そして「面接の時から院長と、病院の事を良く知っているなと思ったんですけれども、まさか後妻業の女性だとは思いませんでしたよ」とも言うのです。

 

「それに一人息子を家から追い出して、自分がいつのまにか一緒に暮らしていて、院長の世話をしているので我々はどうする事も出来ないんですよ」とも言ってました。

 

半年後に事務長から電話がかかってきて、「ナ――理事長から日葬祭典さんを病院の出入りの葬儀社にする様に言われました」と告げられました。

 

その事を幹部社員に話したら「ナ――」良くやったと大喜びでした。

 

その時に「院長は入院して余命3ヶ月と宣告されて、そんなに長くないのと理事長には「ナ――理事長」がなっていますから」と事務長から聞きました。

 

そして事務長から「息子が事務長になり院長は杏林大学病院から連れて来て、医者も職員も殆ど変えてこの病院は「ナ――理事長」の目的通りになった訳です」と苦笑いをしていました。

 

それから3ヶ月後に院長が亡くなり、当社が「M病院葬」で行なったのですが、喪主は息子さんではなくて後妻業の女性が理事長なので「ナ――理事長」が喪主になりました。

 

私は「ナ――理事長」の事を見ていたら、お通夜の時から火葬場から自宅に帰るまでの間は笑顔にしか見えませんでした。
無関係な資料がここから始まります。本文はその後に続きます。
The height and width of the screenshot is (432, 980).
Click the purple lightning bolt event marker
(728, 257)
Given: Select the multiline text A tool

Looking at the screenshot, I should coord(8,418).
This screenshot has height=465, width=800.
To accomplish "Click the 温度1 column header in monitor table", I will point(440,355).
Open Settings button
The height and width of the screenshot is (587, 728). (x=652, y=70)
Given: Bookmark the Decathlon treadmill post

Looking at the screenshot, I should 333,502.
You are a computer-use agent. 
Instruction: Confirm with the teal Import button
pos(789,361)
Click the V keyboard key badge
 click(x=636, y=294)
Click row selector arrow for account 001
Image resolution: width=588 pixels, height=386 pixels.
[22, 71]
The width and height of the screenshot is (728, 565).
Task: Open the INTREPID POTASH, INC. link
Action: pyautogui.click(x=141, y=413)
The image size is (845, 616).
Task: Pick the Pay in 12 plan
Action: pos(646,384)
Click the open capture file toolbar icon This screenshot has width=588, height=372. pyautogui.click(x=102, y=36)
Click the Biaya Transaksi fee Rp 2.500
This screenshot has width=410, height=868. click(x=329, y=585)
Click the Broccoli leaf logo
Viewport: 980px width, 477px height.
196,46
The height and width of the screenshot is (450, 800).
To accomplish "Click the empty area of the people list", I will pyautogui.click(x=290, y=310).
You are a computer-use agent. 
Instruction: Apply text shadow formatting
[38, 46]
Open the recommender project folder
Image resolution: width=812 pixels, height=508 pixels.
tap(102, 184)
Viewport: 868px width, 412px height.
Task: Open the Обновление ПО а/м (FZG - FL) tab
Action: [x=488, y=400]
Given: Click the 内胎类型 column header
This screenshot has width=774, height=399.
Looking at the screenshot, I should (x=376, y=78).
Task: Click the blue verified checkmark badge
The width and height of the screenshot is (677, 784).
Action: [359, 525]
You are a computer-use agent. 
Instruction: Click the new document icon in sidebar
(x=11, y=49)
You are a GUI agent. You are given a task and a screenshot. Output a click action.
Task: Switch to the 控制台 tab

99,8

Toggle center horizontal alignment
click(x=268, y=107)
幹部社員に「ナ――理事長」の事を聞いたら、「幹部社員も「ナ――」はずっと笑顔ででしたね」と言っていました。

 

「ナ――理事長」にとっては人生で最高の日だったと思います。なかなか自分の人生で今日は最高の日と思える事など少ないと思いますので、うらやましいと思いました。

 

葬儀が終わって事務長の所に挨拶に伺ったら「2~3ヶ月経ったら病院を辞める」と言っていたので、思い切って事務長に「ナ――理事長」は病院に何年位病院に勤めていたのですか?」と聞いたのです。

 

「4~5年位だったと思うよ」と言ってから「後妻業としたら最高の財産と権力を得たのと、全国でも数少ない理想の後妻業の一人だと思うね」と呟いていました。

 

そして1年後には「M病院」を綺麗にして、院長が大事にしていた入口にあった大きなアロエの木を全部切り取って、今まで無料だった患者さん用の駐車場を有料駐車場にしました。

 

自宅も院長と暮らしていた古いマンションから引っ越して、庭が広くて日当たりの良い新しい一軒家に住んでいました。